CJEU Ruling: More Questions than Answers

On Thursday, the European Court of Justice gave its ruling on the GS Media v Sanoma-case regarding hyperlinking to infringing content. The digital world has held its breath in anticipation – would the ruling upset the way we link from websites and blogs? Would it make commercial-scale pirate services legal? The Attorney General’s opinion from this spring pointed to the latter. An expert speculated about the outcomes the other day to Netopia.

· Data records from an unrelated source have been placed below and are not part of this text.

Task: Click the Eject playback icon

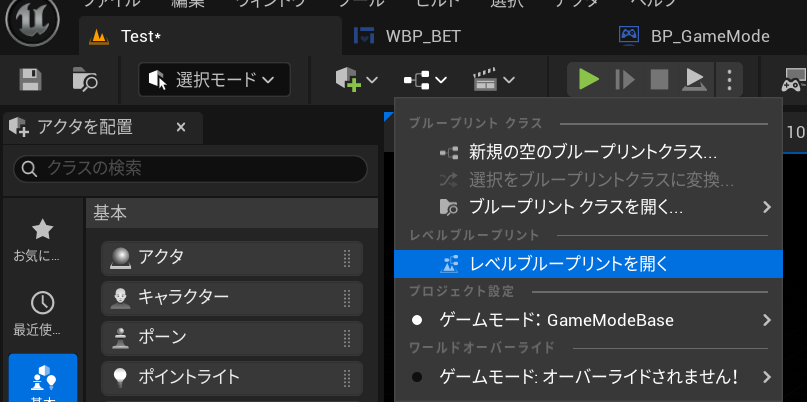Action: pyautogui.click(x=693, y=79)
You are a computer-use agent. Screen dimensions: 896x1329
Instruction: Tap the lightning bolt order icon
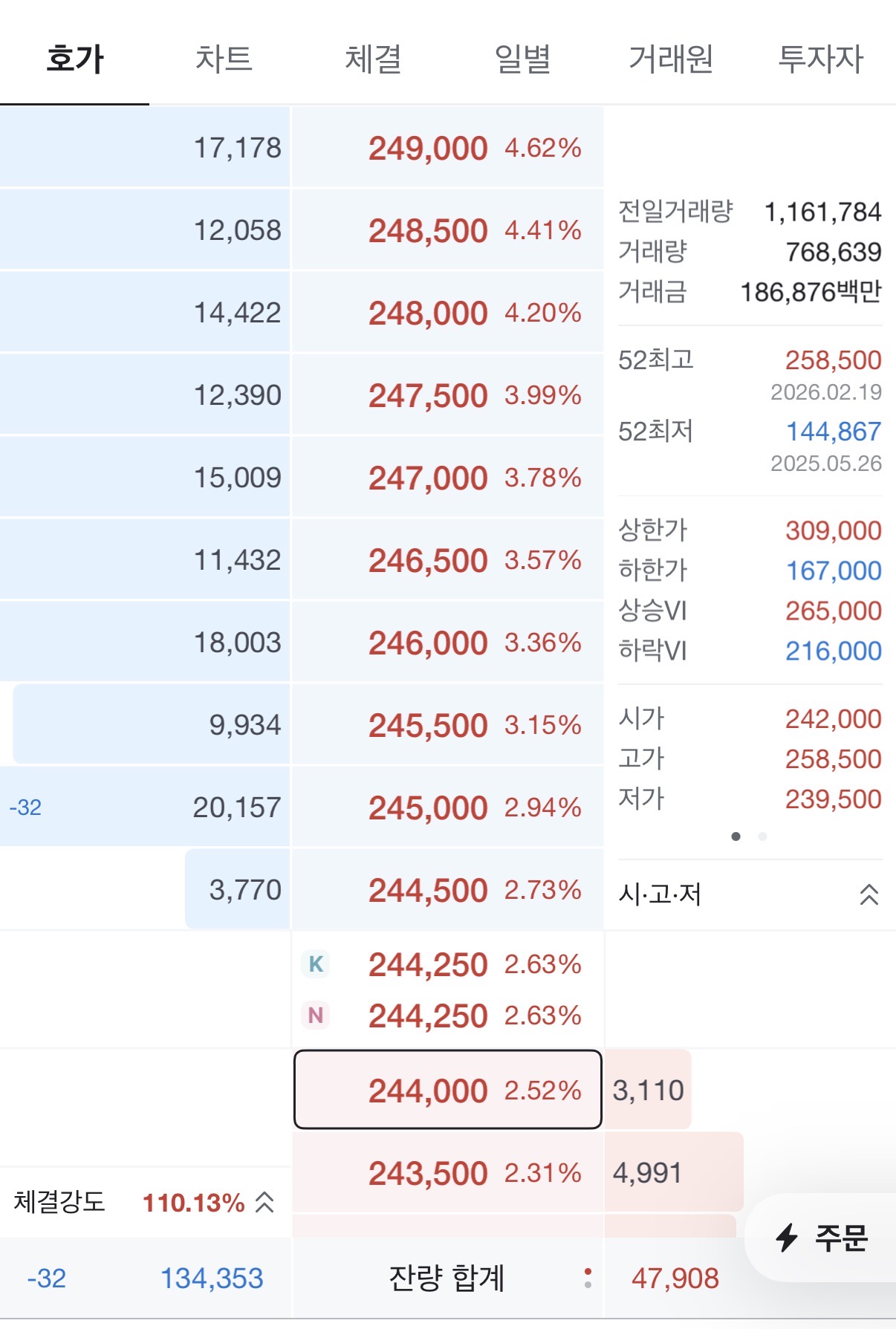coord(787,1238)
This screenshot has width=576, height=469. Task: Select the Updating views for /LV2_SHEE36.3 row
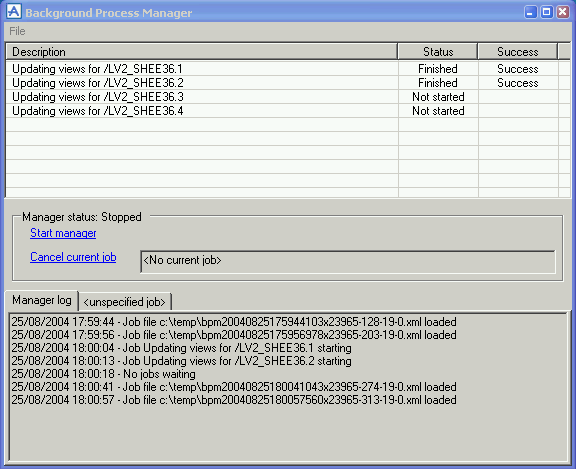(282, 97)
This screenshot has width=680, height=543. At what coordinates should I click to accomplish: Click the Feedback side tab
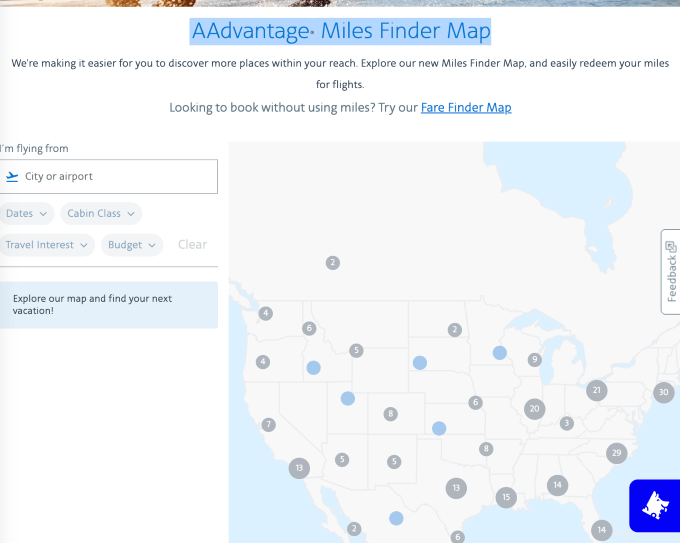coord(671,272)
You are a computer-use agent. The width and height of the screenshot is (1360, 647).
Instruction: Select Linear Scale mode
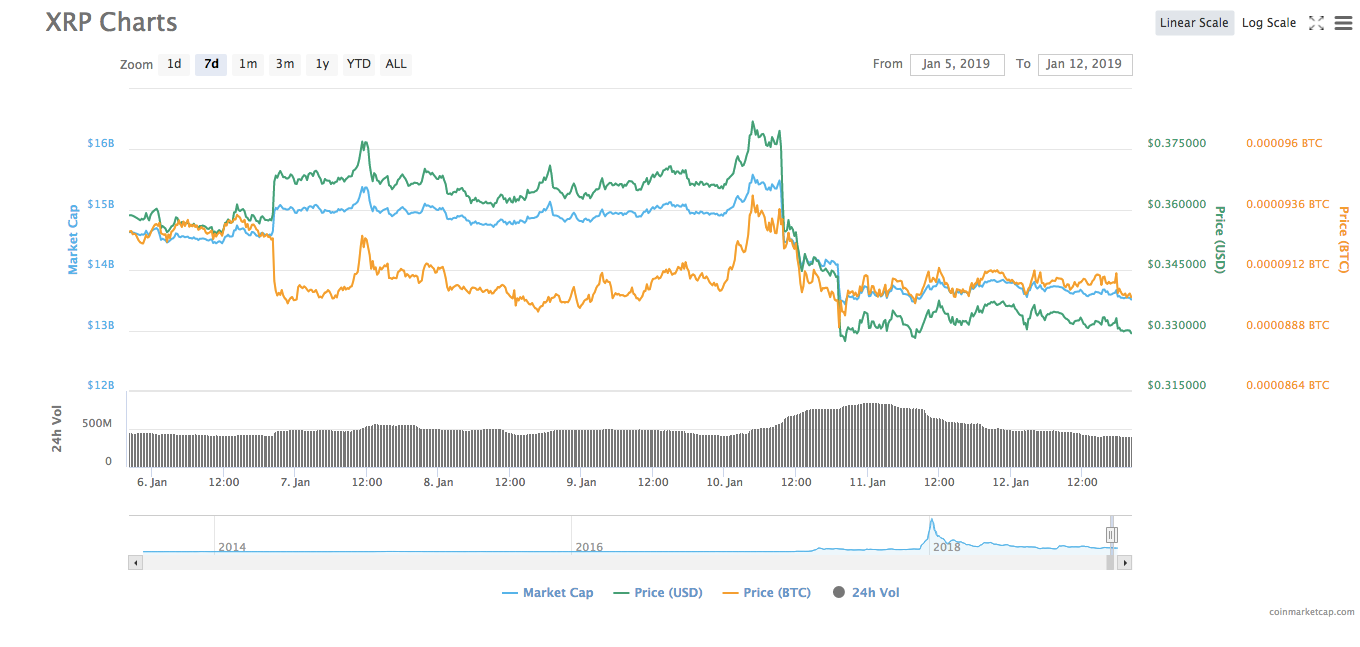(1194, 22)
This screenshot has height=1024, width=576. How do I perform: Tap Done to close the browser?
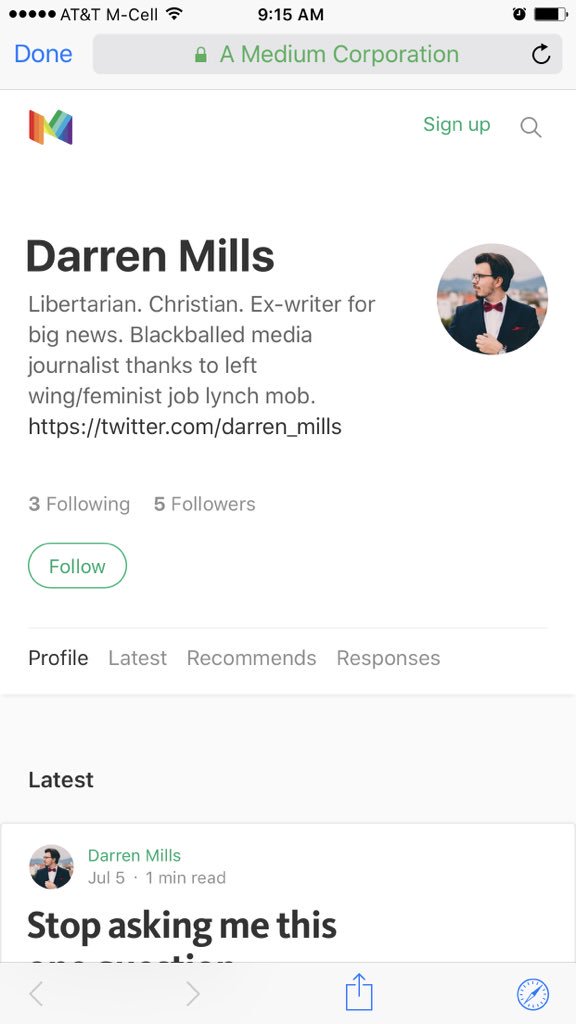(x=43, y=54)
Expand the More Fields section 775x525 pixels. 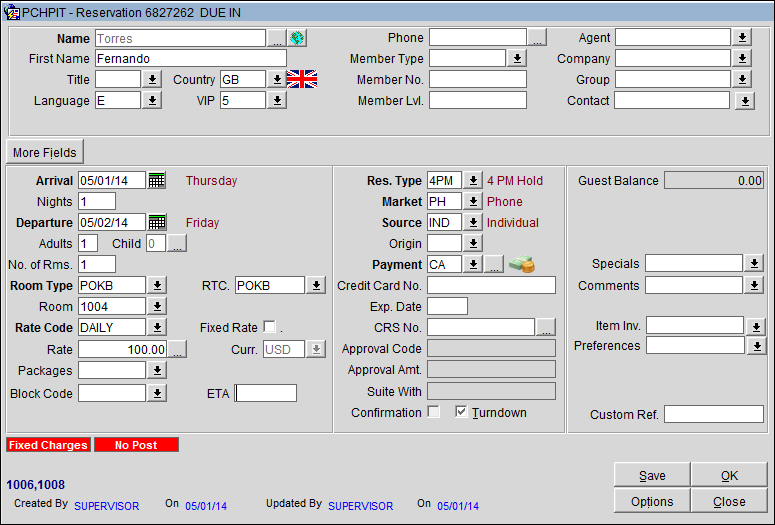pyautogui.click(x=45, y=152)
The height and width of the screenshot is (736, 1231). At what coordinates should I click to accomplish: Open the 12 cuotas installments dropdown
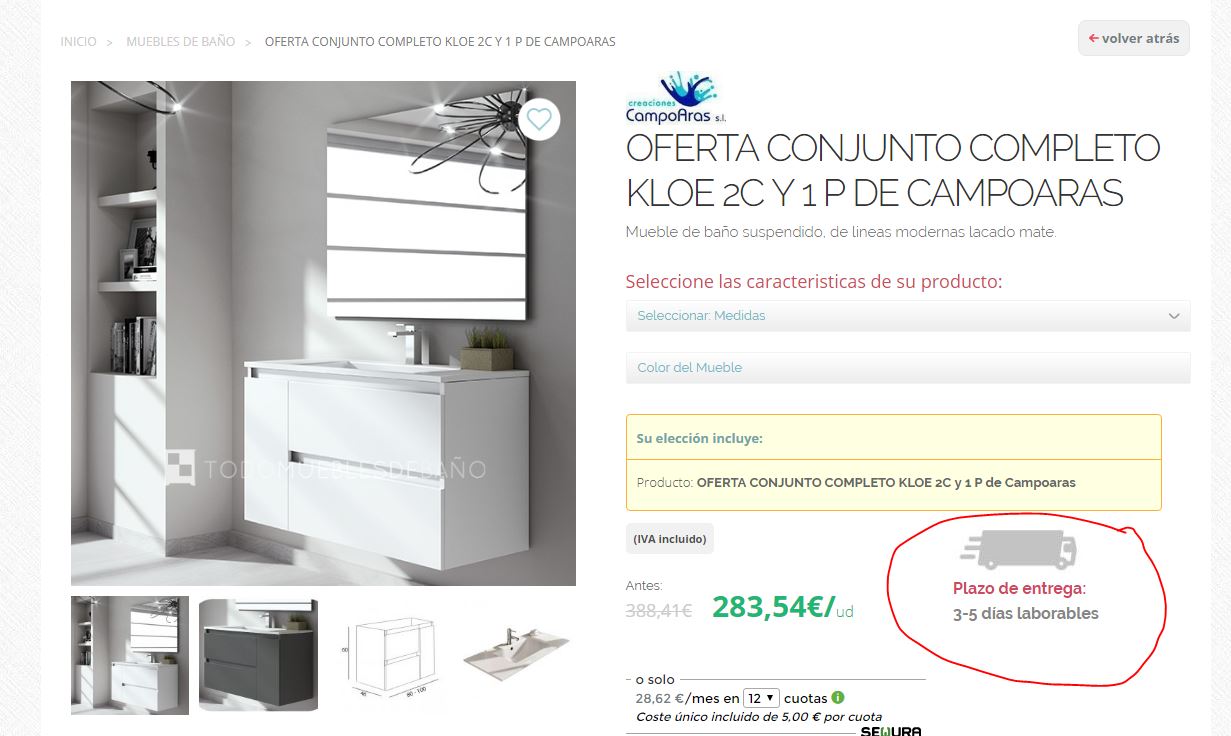point(761,698)
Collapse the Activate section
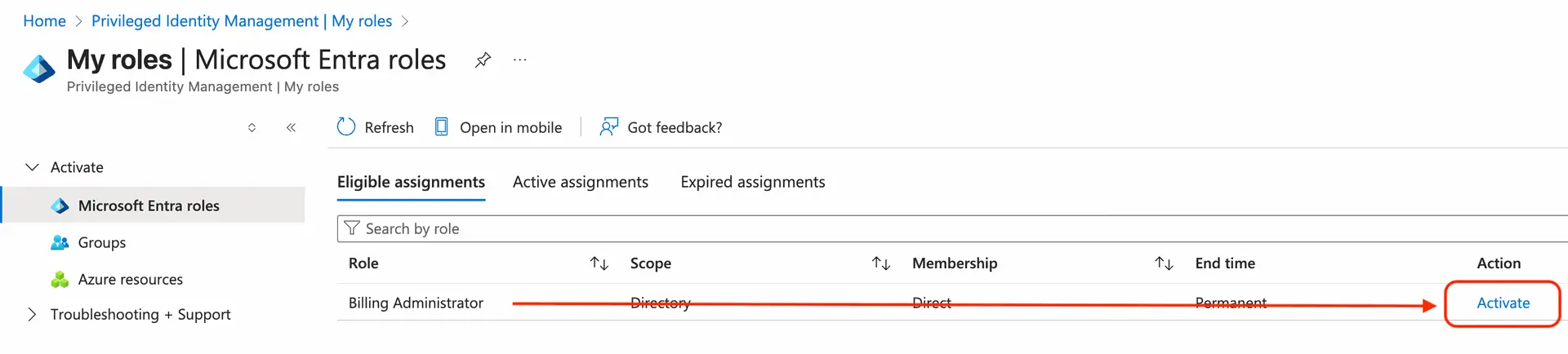The height and width of the screenshot is (354, 1568). 33,167
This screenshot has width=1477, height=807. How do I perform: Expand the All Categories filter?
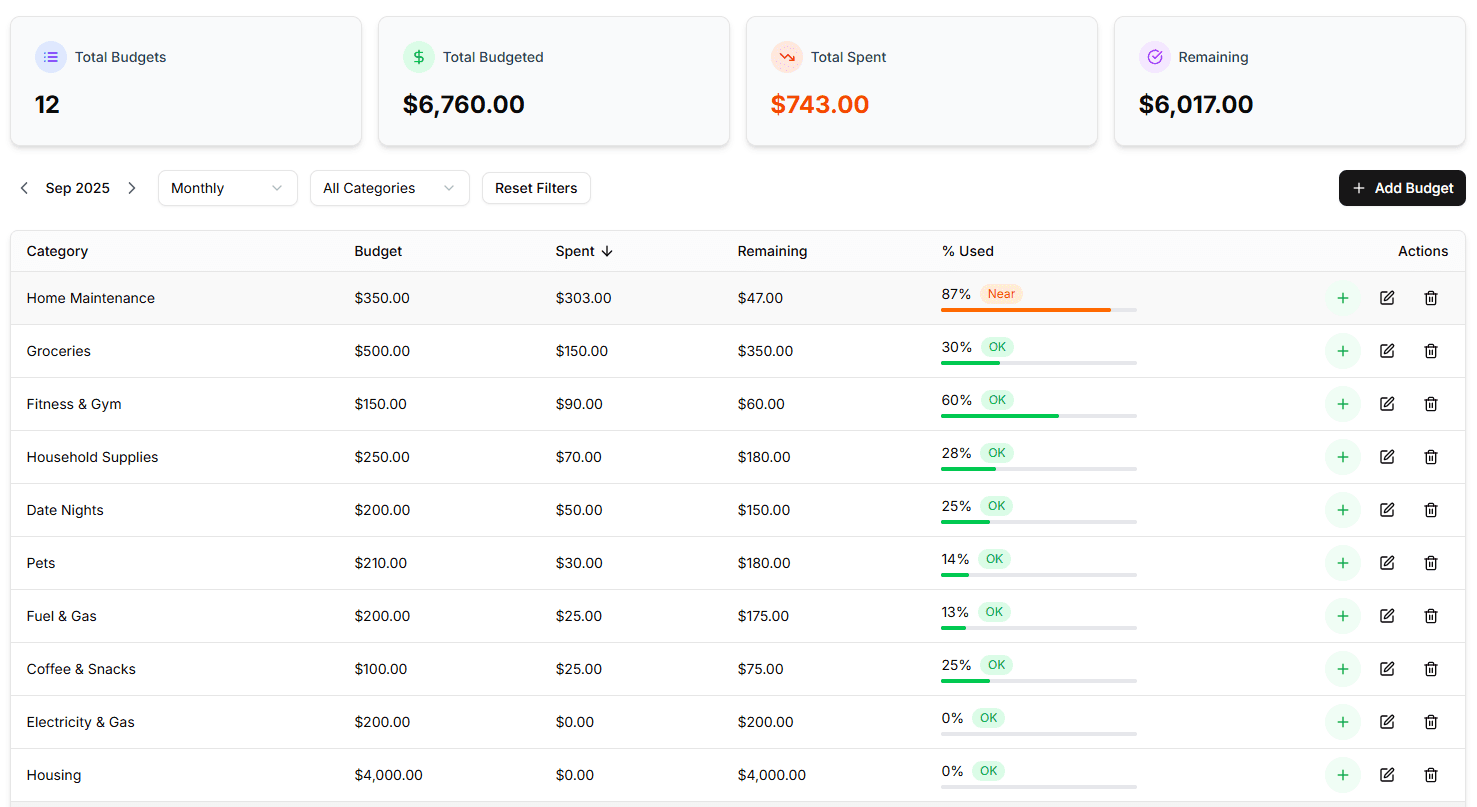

In the end, the CJEU found a middle ground saying that linking to illegal content is illegal… sometimes. If there is intent – such as with commercial-scale piracy – or in case of knowledge – for example a notice-and-take-down-request – or if it’s obvious that the content is infringing – free versions of movies still playing in cinemas, anyone? In such cases linking is illegal. Students and bloggers can still claim ignorance, Popcorn Time not so much.

While this may seem like a fair balance, the big question is if all the courts around Europe can interpret this in a coherent way. The CJEU must provide something that others can use for guidance, otherwise each and every case would have to go to Luxemburg (perhaps useful as the CJEU judges “pray” for more cases to try, but probably not a great recipe for rights-holders and online services…).

Confusion remains, but at least lawyers will be busy.